⟨
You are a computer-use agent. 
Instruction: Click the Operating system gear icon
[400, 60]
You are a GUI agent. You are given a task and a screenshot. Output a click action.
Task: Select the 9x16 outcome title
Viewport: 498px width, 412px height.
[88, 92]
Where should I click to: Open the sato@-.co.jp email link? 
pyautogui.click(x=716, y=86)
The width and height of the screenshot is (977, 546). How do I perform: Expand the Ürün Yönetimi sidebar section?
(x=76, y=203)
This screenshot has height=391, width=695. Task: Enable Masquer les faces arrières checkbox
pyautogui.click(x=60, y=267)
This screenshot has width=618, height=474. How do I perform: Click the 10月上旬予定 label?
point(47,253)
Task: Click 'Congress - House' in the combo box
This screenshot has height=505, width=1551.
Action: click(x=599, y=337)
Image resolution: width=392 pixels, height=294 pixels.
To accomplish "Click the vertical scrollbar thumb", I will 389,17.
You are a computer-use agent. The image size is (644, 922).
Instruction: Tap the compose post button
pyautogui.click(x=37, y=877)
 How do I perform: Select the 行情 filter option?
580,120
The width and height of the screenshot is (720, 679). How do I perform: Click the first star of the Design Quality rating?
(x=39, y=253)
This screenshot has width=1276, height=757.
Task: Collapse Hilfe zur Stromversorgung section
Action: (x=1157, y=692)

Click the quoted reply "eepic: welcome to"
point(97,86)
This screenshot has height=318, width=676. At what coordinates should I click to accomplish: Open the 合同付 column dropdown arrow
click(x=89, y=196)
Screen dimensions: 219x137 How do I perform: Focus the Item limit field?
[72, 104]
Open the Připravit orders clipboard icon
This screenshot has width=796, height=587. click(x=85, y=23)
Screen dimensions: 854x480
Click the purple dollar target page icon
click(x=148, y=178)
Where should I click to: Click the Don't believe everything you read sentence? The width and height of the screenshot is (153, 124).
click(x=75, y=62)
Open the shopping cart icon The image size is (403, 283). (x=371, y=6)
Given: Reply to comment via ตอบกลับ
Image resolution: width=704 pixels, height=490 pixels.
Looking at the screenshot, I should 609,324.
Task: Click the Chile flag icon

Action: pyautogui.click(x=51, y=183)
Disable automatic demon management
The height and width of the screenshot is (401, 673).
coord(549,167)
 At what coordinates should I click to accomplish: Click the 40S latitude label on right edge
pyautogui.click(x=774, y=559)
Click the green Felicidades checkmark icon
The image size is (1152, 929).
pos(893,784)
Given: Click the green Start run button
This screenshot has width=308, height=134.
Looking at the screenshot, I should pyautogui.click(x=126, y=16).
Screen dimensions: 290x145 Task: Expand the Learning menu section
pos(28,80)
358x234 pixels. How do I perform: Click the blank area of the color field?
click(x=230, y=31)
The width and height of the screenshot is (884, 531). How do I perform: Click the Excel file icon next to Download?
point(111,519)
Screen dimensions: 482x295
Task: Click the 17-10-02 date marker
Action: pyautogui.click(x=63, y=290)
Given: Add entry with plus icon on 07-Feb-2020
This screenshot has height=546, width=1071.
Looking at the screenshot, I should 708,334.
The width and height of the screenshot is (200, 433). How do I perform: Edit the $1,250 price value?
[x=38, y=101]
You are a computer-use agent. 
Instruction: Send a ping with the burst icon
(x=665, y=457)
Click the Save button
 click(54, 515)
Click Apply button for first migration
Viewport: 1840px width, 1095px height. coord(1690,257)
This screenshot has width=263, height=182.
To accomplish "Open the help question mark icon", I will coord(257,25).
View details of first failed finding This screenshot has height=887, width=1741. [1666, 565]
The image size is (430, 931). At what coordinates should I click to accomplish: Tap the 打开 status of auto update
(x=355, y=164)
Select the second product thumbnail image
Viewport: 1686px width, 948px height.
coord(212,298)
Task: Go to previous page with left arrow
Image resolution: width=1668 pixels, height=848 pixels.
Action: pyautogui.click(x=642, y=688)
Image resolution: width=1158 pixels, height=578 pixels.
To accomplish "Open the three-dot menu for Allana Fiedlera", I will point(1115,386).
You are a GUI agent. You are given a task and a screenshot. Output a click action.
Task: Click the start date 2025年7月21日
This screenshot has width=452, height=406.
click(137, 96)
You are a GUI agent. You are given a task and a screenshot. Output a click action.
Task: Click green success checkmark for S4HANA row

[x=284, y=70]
⟩
What you return must match the data word for word.

* [ANSWER FOR THIS EXERCISE]
You are a computer-use agent. 
Instruction: Click the Operating system gear icon
[400, 60]
You are a GUI agent. You are given a task and a screenshot. Output a click action.
Task: Select the 9x16 outcome title
Viewport: 498px width, 412px height.
[88, 92]
Where should I click to: Open the sato@-.co.jp email link? 
pyautogui.click(x=716, y=86)
The width and height of the screenshot is (977, 546). How do I perform: Expand the Ürün Yönetimi sidebar section?
(x=76, y=203)
This screenshot has height=391, width=695. Task: Enable Masquer les faces arrières checkbox
pyautogui.click(x=60, y=267)
This screenshot has width=618, height=474. How do I perform: Click the 10月上旬予定 label?
point(47,253)
Task: Click 'Congress - House' in the combo box
This screenshot has height=505, width=1551.
Action: click(x=599, y=337)
Image resolution: width=392 pixels, height=294 pixels.
To accomplish "Click the vertical scrollbar thumb", I will 389,17.
You are a computer-use agent. The image size is (644, 922).
Instruction: Tap the compose post button
pyautogui.click(x=37, y=877)
 How do I perform: Select the 行情 filter option?
580,120
The width and height of the screenshot is (720, 679). How do I perform: Click the first star of the Design Quality rating?
(x=39, y=253)
This screenshot has width=1276, height=757.
Task: Collapse Hilfe zur Stromversorgung section
Action: (x=1157, y=692)

Click the quoted reply "eepic: welcome to"
point(97,86)
This screenshot has height=318, width=676. At what coordinates should I click to accomplish: Open the 合同付 column dropdown arrow
click(x=89, y=196)
Screen dimensions: 219x137 How do I perform: Focus the Item limit field?
[72, 104]
Open the Připravit orders clipboard icon
This screenshot has width=796, height=587. click(x=85, y=23)
Screen dimensions: 854x480
Click the purple dollar target page icon
click(x=148, y=178)
Where should I click to: Click the Don't believe everything you read sentence? The width and height of the screenshot is (153, 124).
click(x=75, y=62)
Open the shopping cart icon The image size is (403, 283). (x=371, y=6)
Given: Reply to comment via ตอบกลับ
Image resolution: width=704 pixels, height=490 pixels.
Looking at the screenshot, I should 609,324.
Task: Click the Chile flag icon

Action: pyautogui.click(x=51, y=183)
Disable automatic demon management
The height and width of the screenshot is (401, 673).
coord(549,167)
 At what coordinates should I click to accomplish: Click the 40S latitude label on right edge
pyautogui.click(x=774, y=559)
Click the green Felicidades checkmark icon
The image size is (1152, 929).
pos(893,784)
Given: Click the green Start run button
This screenshot has width=308, height=134.
Looking at the screenshot, I should pyautogui.click(x=126, y=16).
Screen dimensions: 290x145 Task: Expand the Learning menu section
pos(28,80)
358x234 pixels. How do I perform: Click the blank area of the color field?
click(x=230, y=31)
The width and height of the screenshot is (884, 531). How do I perform: Click the Excel file icon next to Download?
point(111,519)
Screen dimensions: 482x295
Task: Click the 17-10-02 date marker
Action: pyautogui.click(x=63, y=290)
Given: Add entry with plus icon on 07-Feb-2020
This screenshot has height=546, width=1071.
Looking at the screenshot, I should 708,334.
The width and height of the screenshot is (200, 433). How do I perform: Edit the $1,250 price value?
[x=38, y=101]
You are a computer-use agent. 
Instruction: Send a ping with the burst icon
(x=665, y=457)
Click the Save button
 click(54, 515)
Click Apply button for first migration
Viewport: 1840px width, 1095px height. coord(1690,257)
This screenshot has width=263, height=182.
To accomplish "Open the help question mark icon", I will coord(257,25).
View details of first failed finding This screenshot has height=887, width=1741. [1666, 565]
The image size is (430, 931). At what coordinates should I click to accomplish: Tap the 打开 status of auto update
(x=355, y=164)
Select the second product thumbnail image
Viewport: 1686px width, 948px height.
coord(212,298)
Task: Go to previous page with left arrow
Image resolution: width=1668 pixels, height=848 pixels.
Action: pyautogui.click(x=642, y=688)
Image resolution: width=1158 pixels, height=578 pixels.
To accomplish "Open the three-dot menu for Allana Fiedlera", I will point(1115,386).
You are a GUI agent. You are given a task and a screenshot. Output a click action.
Task: Click the start date 2025年7月21日
This screenshot has width=452, height=406.
click(137, 96)
You are a GUI agent. You are given a task and a screenshot. Output a click action.
Task: Click green success checkmark for S4HANA row

[x=284, y=70]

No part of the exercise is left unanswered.